Tuesday, January 25, 2005

 

An Old Bach Trombone

It was a long day and about eight hours from now I'll be starting all over again. I've only been home about an hour, just long enough to watch an episode of Futurama and one of The Simpsons.

I spent the day as a special education aide at the high school. Interestingly, it's the job my sister used to do full time. I think I have a little more respect for what she used to deal with on a daily basis. Though it's hard work, it's really rewarding. I would have to think long and hard before doing something like that full time. Still, I really enjoyed it, and will gladly accept that assignment if it comes around again.

I spent most of the day one on one with a young man whose measured IQ is around 50. I've had a little abnormal psychology though, and I don't think he's been diagnosed properly as he's just new to the school in the last month. He's probably autistic, and that makes it really difficult to acurately measure his IQ. On top of that he can do long division in his head, even the stuff with remainders. I'm absolutely amazed by the human brain on a daily basis, both ones like this guy's and those that are normally functioning. His verbal skills were really pretty high though he was difficult to understand. His motor skills were lower than average, but he still somehow managed to shoot a basketball better than me.

Another reason I think he may be autistic is that he seems really bound by patterns and routine. The classroom teacher was gone for about half of the day and I was subbing for his favorite aide. That made things difficult for him and I just sort of jumped in when he seemed to be having trouble. I became just a little piece of his routine if only for one day.

After that I got to see an old friend in action. As a high school senior I got a trombone of my own. I continued to play into college, playing in marching band and jazz band as a freshman before other commitments made it impossible for me to keep up with music at that level. I always felt bad about that because some of my best memories of high school are from music.
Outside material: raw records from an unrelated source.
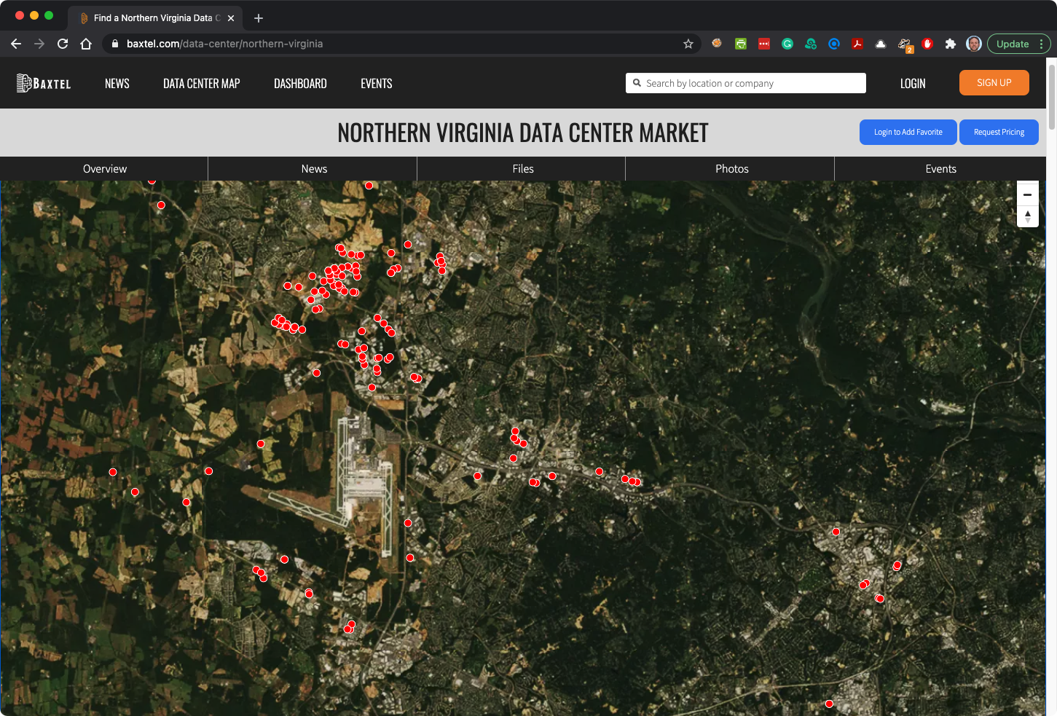
Task: Click the red stop-hand ad blocker extension
Action: (927, 44)
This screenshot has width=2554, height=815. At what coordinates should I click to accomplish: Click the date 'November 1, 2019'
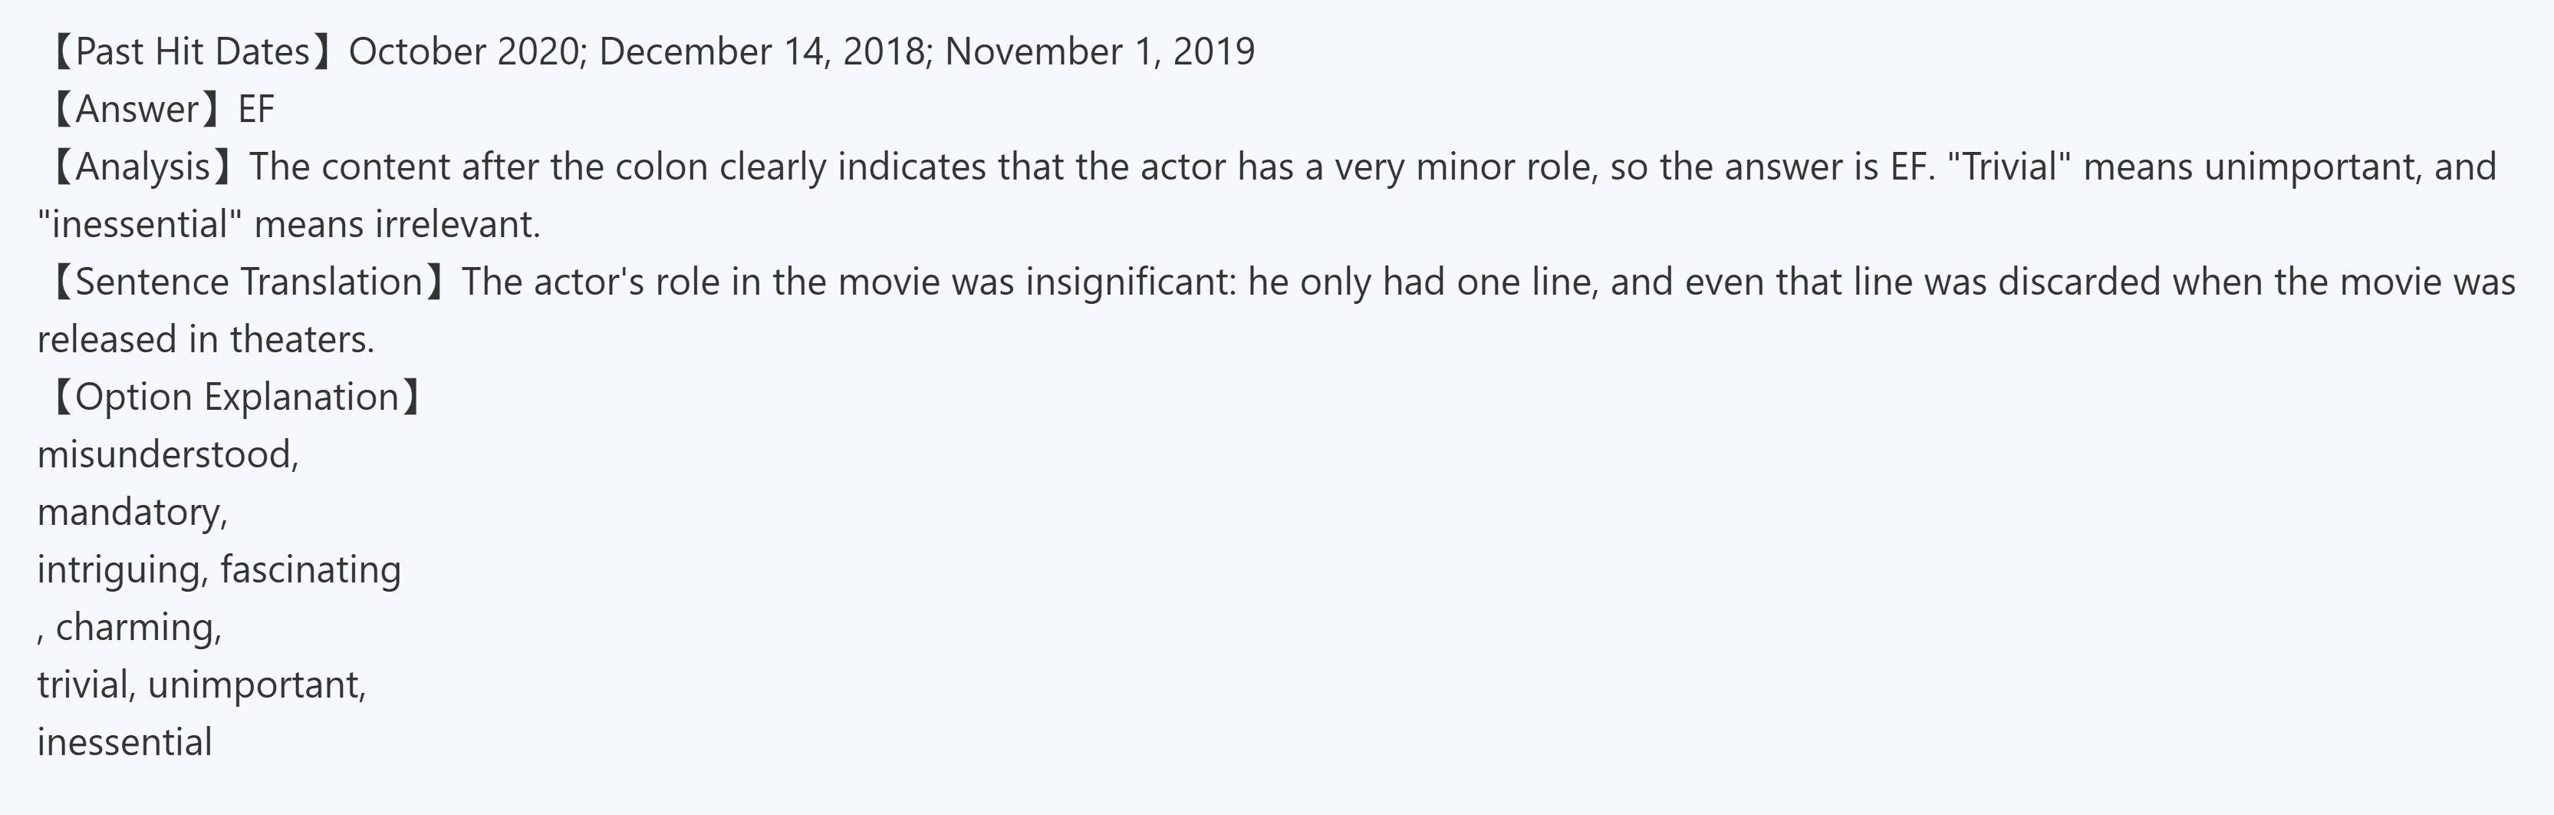pyautogui.click(x=1100, y=52)
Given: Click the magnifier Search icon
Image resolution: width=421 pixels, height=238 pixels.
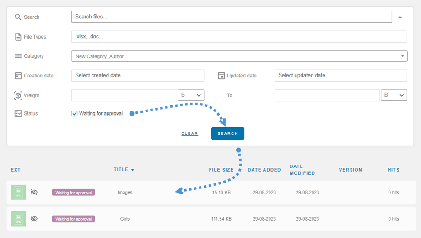Looking at the screenshot, I should click(18, 17).
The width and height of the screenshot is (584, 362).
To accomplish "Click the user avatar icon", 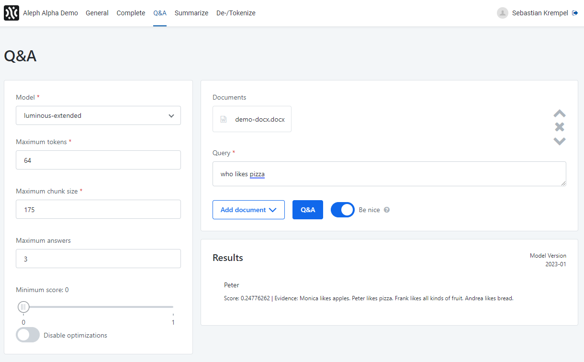I will point(502,13).
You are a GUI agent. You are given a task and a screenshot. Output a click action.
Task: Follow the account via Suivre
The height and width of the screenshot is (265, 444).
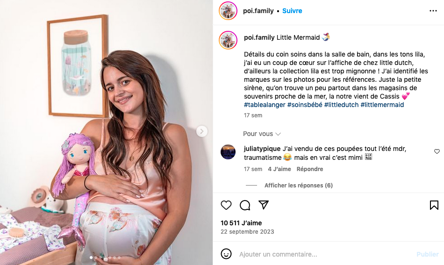292,11
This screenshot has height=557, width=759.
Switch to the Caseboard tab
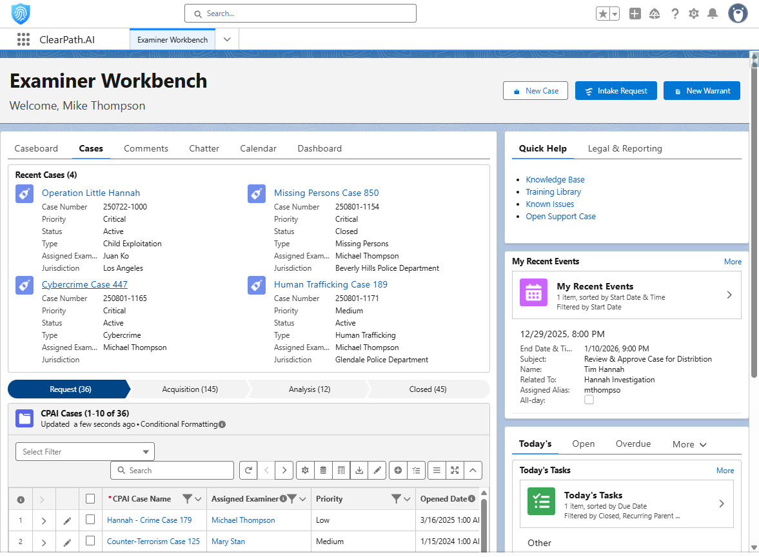click(x=36, y=148)
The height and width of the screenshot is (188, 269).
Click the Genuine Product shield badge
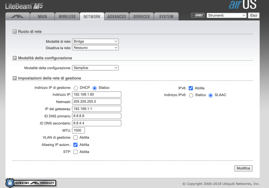coord(31,183)
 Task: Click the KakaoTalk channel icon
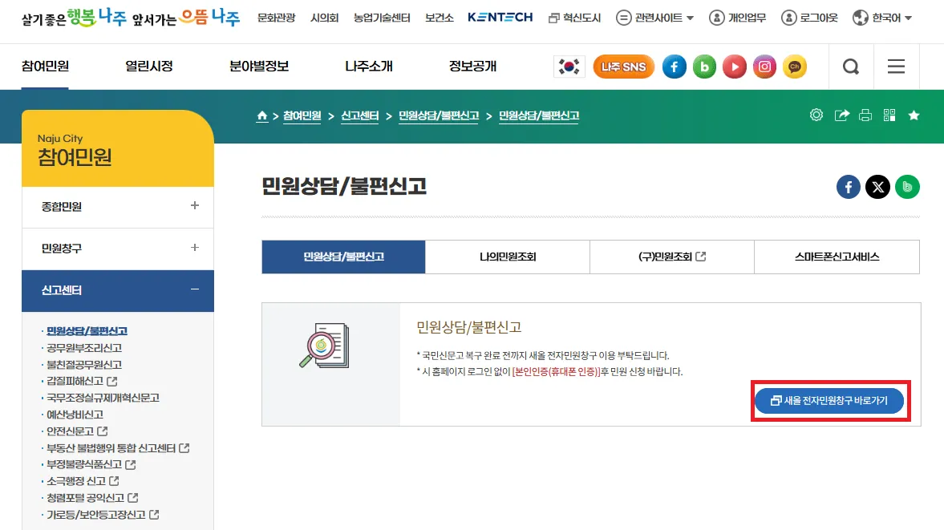pos(794,67)

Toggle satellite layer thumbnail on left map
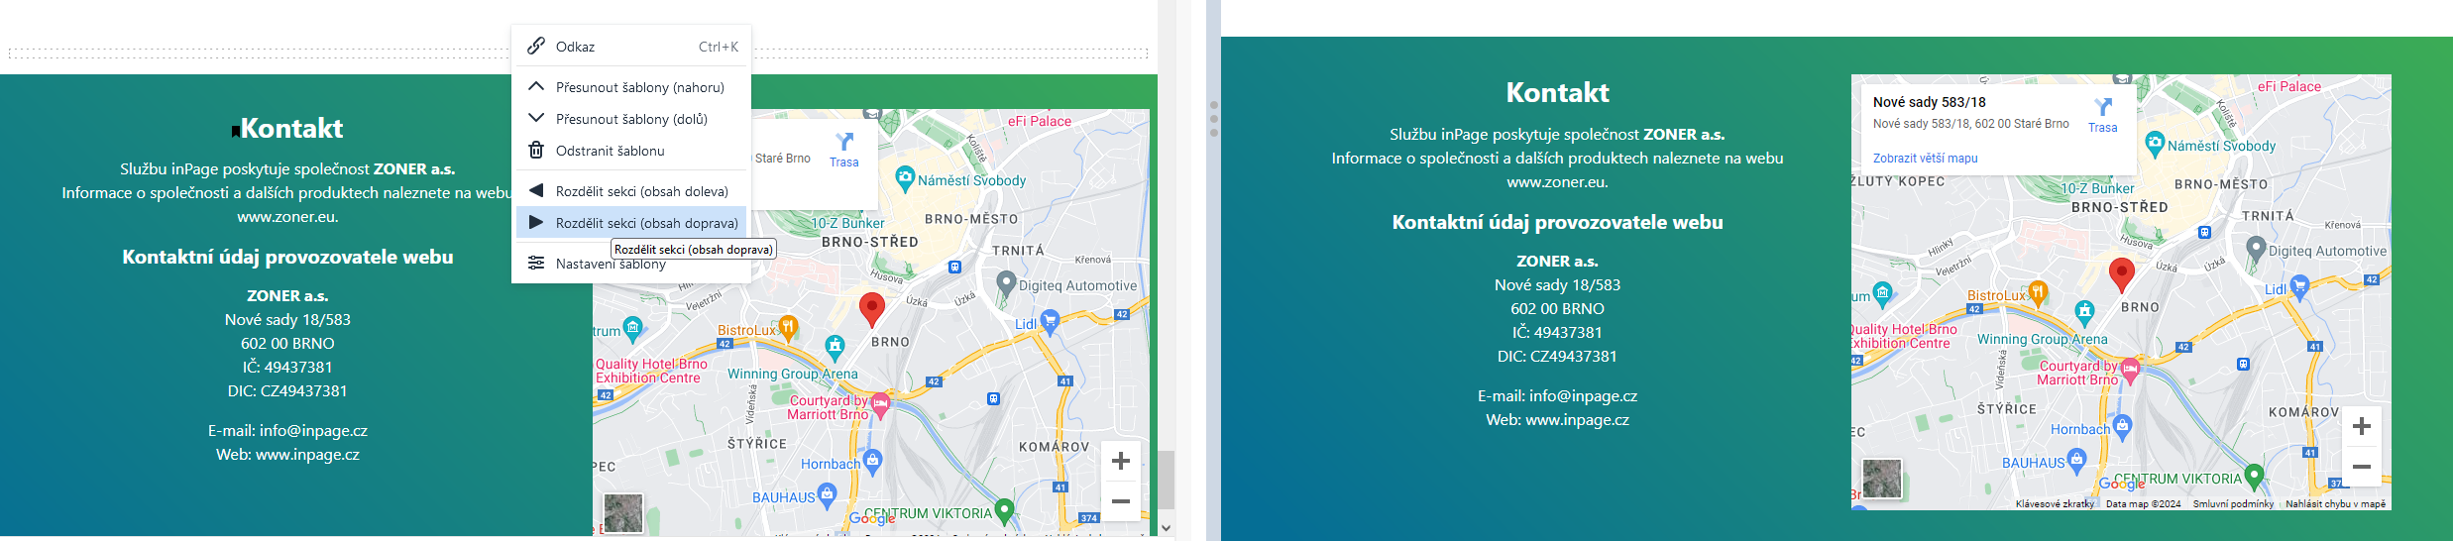click(623, 513)
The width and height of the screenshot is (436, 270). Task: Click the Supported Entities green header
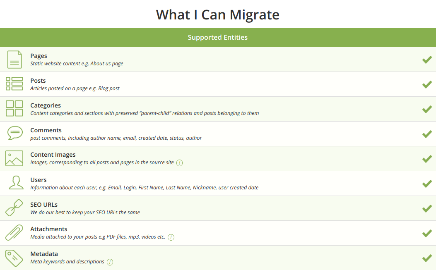[218, 37]
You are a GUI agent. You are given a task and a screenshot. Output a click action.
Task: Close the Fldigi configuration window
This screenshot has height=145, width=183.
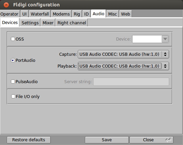pyautogui.click(x=6, y=5)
College music was fun too, though it's the first time I realized the amazing amount of talent some people have, an amount of talent that I just can't compete with.

The trombone sat around for years. At one point I considered selling it. I packed it up in the car and drove it over to Yankton to a music shop. The guy behind the counter quoted a rediculously low amount but was honest enough to tell me I could probably get a lot more for it in Sioux Falls. I drove it back home to Vermillion and told a friend, a college music major, what I was planning to do. He urged me not to sell it. He wasn't a fan of selling musical instruments. I really didn't get his point until a friend later had the same attitude about tools. His philosophy was that you buy what ever tool you need for a job, because you never knew when you would use it again. I wasn't actively playing the trombone when I considered selling it, but I began to realize that you never know what the future might hold.

A couple of years later, my nephew joined band in junior high. He wanted to play trumpet, but my sister convinced him that trombone was better because he had an uncle who owned one. You gotta know my family to understand how that's the ultimate trump card. He played for a couple years, the trombone passed to his younger sister who played it for an extremely short period of time. The trombone ended up at my folks' house again until my sister and her family moved in across the street from them. There was one more kid in the family, she was in sixth grade and it was her turn to play the trombone.

Now I didn't start the trombone until halfway through my seventh grade year, joining concert band for my eighth grade year. As I attended my niece's band concert tonight, it's clear that she's much better on the instrument than I was at that age. If she pursues this seriously she can be extremely good. That's her choice, though. I'm not going to be that relative who pushes her too hard.

Nobody ever ruined music for me by pushing too hard. I'm sure I could have been a better musician in high school than I was, but there was a cap on how good I was ever going to be. I wasn't good enough to be a professional, but I was good enough to have a really good time with it. Since no one ever ruined it for me, it continued to stay fun. I may have stopped playing the trombone, but I never stopped playing music. About the time I stopped playing trombone is when I bought my first harmonica.

There is a custody battle brewing over that trombone, though. My niece swears it's hers. I know who it rightfully belongs to. I, at least, am trying to treat this all with good humor. Part of me wants to see what I can do with the old horn, though.


"...do you find it funny when I say the word 'tromboner'?"